The attackers need to hijack SSH credentials, for which they look for misconfigured Linux hosts. These hosts are brute-forced to gain initial access. When the target device is compromised, the first step is to disable the shell history.
The next step is to extract a trojanized OpenSSH package, “openssh-8.0p1.tgz,” from a remote server. It contains “benign OpenSSH source code and other malicious files,” such as backdoor binaries for arm4I, arm5I, x86, i568, i686, a shell script inst.sh, and an archive containing the shell script vars.sh, which has all the files needed for the backdoor to operate. After payload installation, the inst.sh script runs a backdoor binary matching the device’s architecture.
The backdoor is a shell script compiled using the Shell Script Compiler. It allows threat actors to distribute payloads and conduct post-exploitation attacks, such as stealing and sending device information, as well as clearing Apache, nginx, httpd, and system logs to hide their malicious activities and remain undetected.
To retain SSH access, the backdoor modifies two public keys in the system’s authorized key configuration files for all users. Additionally, this backdoor can install the logtamper open-source utility for clearing the wtmp and utmp logs that record user sign-in sessions and system event data.
In this campaign, as Microsoft’s Threat Intel team stated in its blog post, attackers use cryptojacking to install a cryptominer. In cryptojacking, computer resources are illegally drained to generate revenue. Almost all devices, tools, services, and IT infrastructure, including IoTs, are vulnerable to cryptojacking. Before launching the miner, all competing cryptomining processes are eliminated.
Additionally, the backdoor runs a modified version of a Kaiten malware-based DDoS client called ZiggyStarTux that executes bash commands received from the attacker’s C2 server. The C2 communications are established via an unidentified Southeast Asian financial institute’s subdomain to hide the malicious traffic.

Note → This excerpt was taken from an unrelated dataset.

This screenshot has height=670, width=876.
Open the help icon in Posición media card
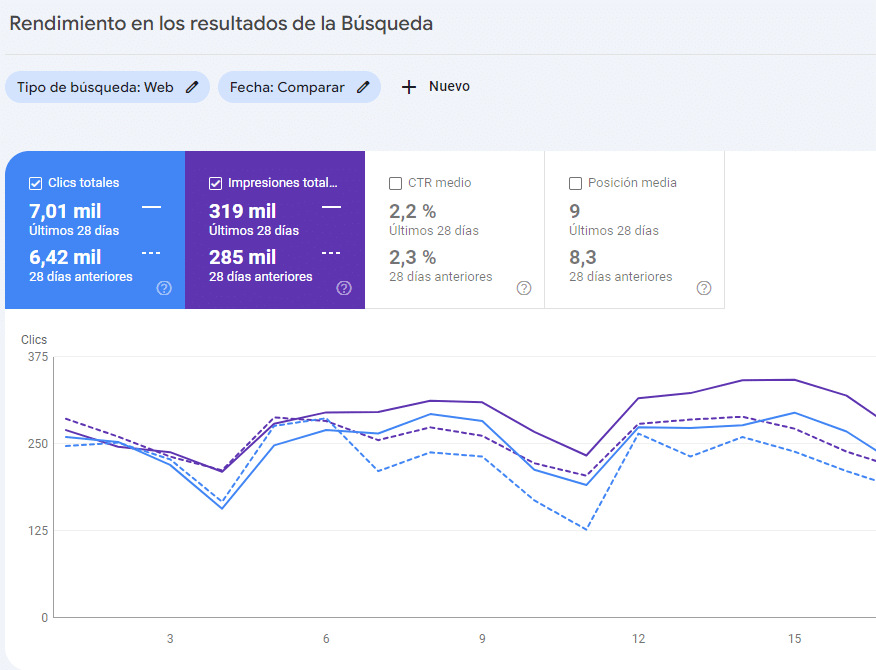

The backdoor determines if the device is a honeypot by testing access to the virtual filesystem /proc. If it cannot access it, the backdoor exits. If it can access /proc, it extracts device data, such as OS version and network configuration, etc., and emails it to a hardcoded address (dotsysadminprotonmailcom) or the attacker’s address. The open-source rootkits it can compile/download/install include Reptile and Diamorphine, both available on GitHub.
Microsoft urges users to improve the security of internet-exposed devices by ensuring secure configurations, using strong passwords, and regularly updating firmware. A VPN should be preferred for remote access, and users should always use the latest version of OpenSSH.